I felt extremely sorry for all of the people who had come to see the musical that day and for the production company. So when it became clear that I had lost my voice, I went on stage and apologized for not being able to perform. After that I sat in the dressing room for two hours. I was speechless. Literally.

But my voice fully recovered the next day. Thinking back, the incident made me realize how important and serious a musical is. Although it was a painful experience, I will use it to motivate me to become a better actress.

What is your view on the negative comments from netizens regarding your decision to play the role without an alternate?

I try not to look at articles or reviews while I’m working on a musical or other project. I’ve realized I can lose my balance if I continue to be bothered by all the comments online. My goal is to not be overly confident in myself or let my acting get in the way of the story.

Of course, the cancellation was entirely my fault, but it seems inappropriate to respond to every single complaint directed at me.

My point is that people who know something about musical theater would probably not be critical of my decision to play the role without double casting it. It is common for a single actor to play a role throughout the run of a large-scale musical overseas and Disney, which originally produced “Aida,” wanted the musical to be cast that way.

Do you have any regrets about the cancellation?

For me, it’s not productive to think about the mistakes I’ve made in the past. Rather than be frustrated with myself, I prefer to learn from my mistakes and put my energy into being a better actor. This is much more beneficial for me and for “Aida.”

Your first musical was in 2005, also “Aida.” How have things changed for you since then?

At first I was overanxious about memorizing lines and stage directions, which kept me from building my character. But now I feel I have a much better grasp of my role as an actress. For that, I am grateful to the mentors I’ve had over the past five years. I’ve learned a lot of valuable things from watching them rehearse. Through them, I realized that a great performance is a product of teamwork and harmony.

Do you have any advice for the new generation of singers who are making their way into musical theater?

I want to tell them that I also had a tough time initially. Through my five years of experience on the stage, I’ve realized the importance of restraint. An actor should also be able to move an audience without being overly emotional.

How do you manage to hit the high notes in “Aida”?

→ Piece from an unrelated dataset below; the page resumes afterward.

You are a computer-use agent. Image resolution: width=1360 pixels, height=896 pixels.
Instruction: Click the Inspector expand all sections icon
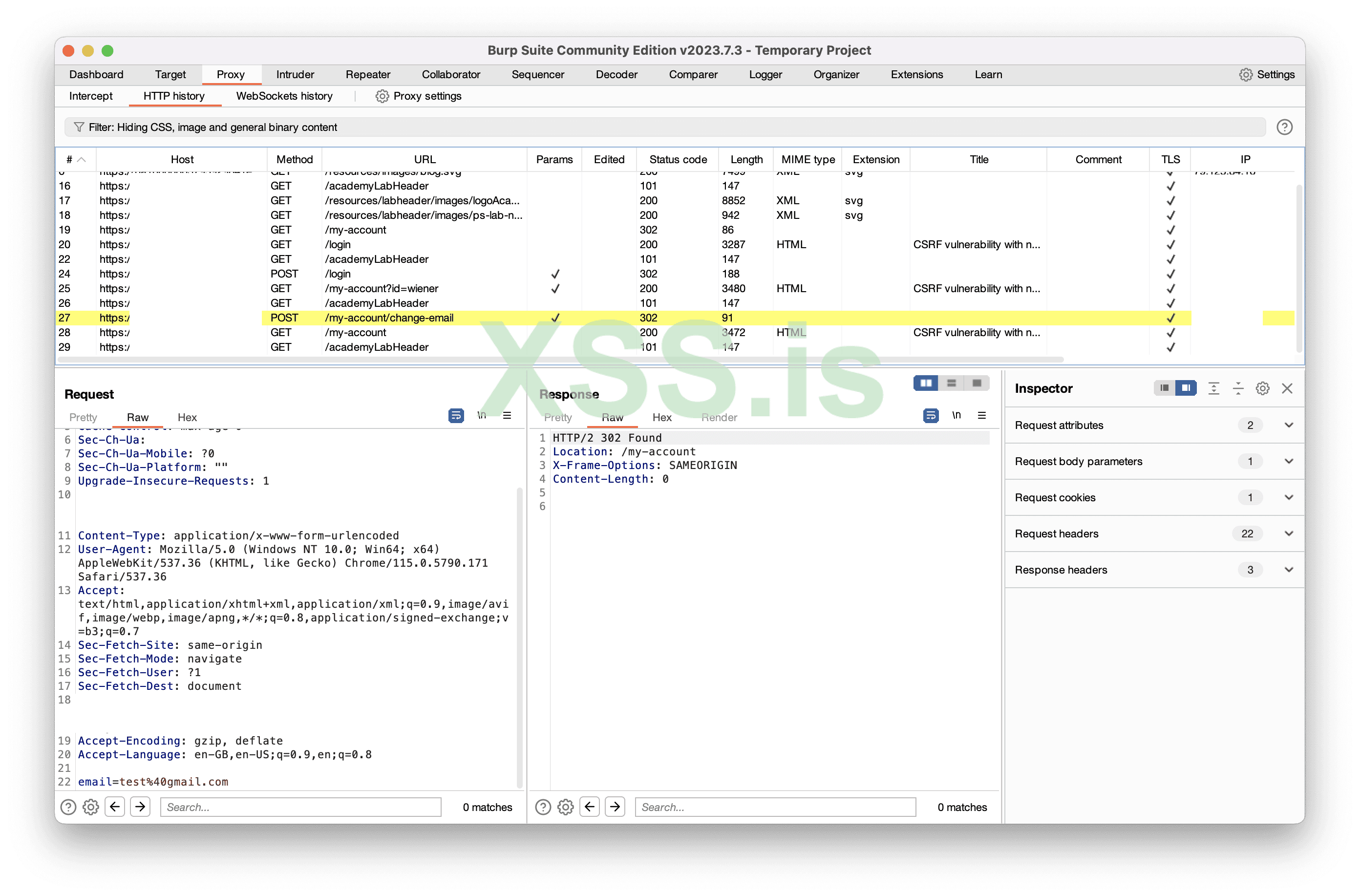coord(1213,388)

Some songs can actually be sung at a lower pitch. But I prefer to go for the high notes because I feel that confronting challenges helps me improve as a singer. That’s my personality. Once you succeed in reaching the high notes, it builds your self-esteem and enables you to challenge yourself further.

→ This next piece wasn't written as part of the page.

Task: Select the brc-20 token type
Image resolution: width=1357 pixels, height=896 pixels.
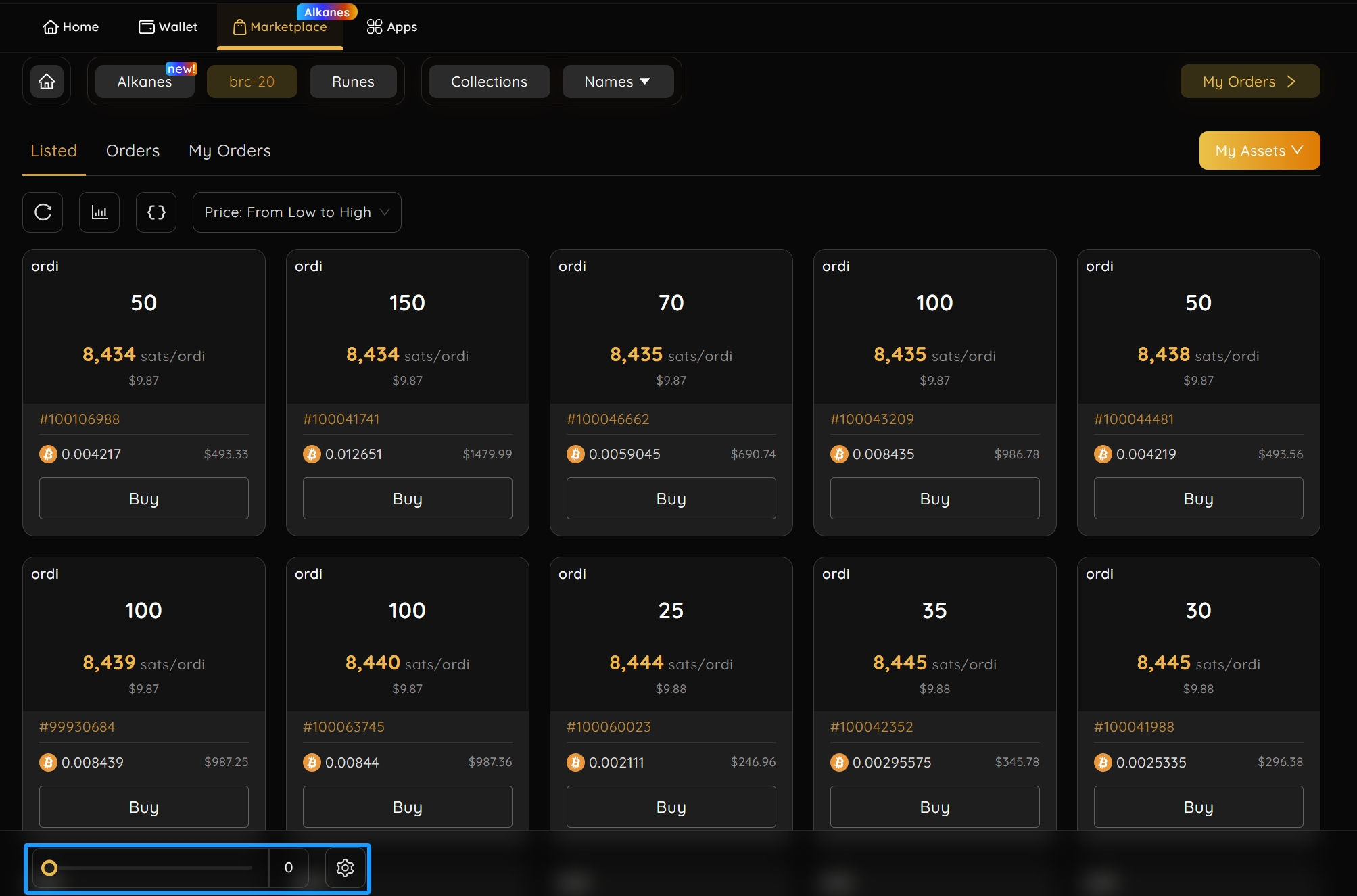Action: click(252, 82)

*“Aida” runs until March 27 at the Seongnam Arts Center Opera House. Performances are at 8 p.m. from Monday to Friday, at 3 and 7:30 p.m. on Saturdays and at 2 and 6:30 p.m. on Sundays. Tickets range from 40,000 won to 120,000 won. Go to Imae Station, Bundang line, exit 1. Call (02) 1544-1555 or visit www.snart.or.kr.

joongangdaily

For all the people who are like "Nugu?" Ock Juhyun was a former Fin K.L. member along with Lee Hyori (obviously the most irrelevant one now), Sung Yuri (mostly acting these days) and Lee Jin (I believe she's a regular on a variety show now). A long time ago she also released a yoga video and now she's doing musicals as you can see. She's also a good friend to SNSD, especially Jessica, and she told them to go date without telling their company lol.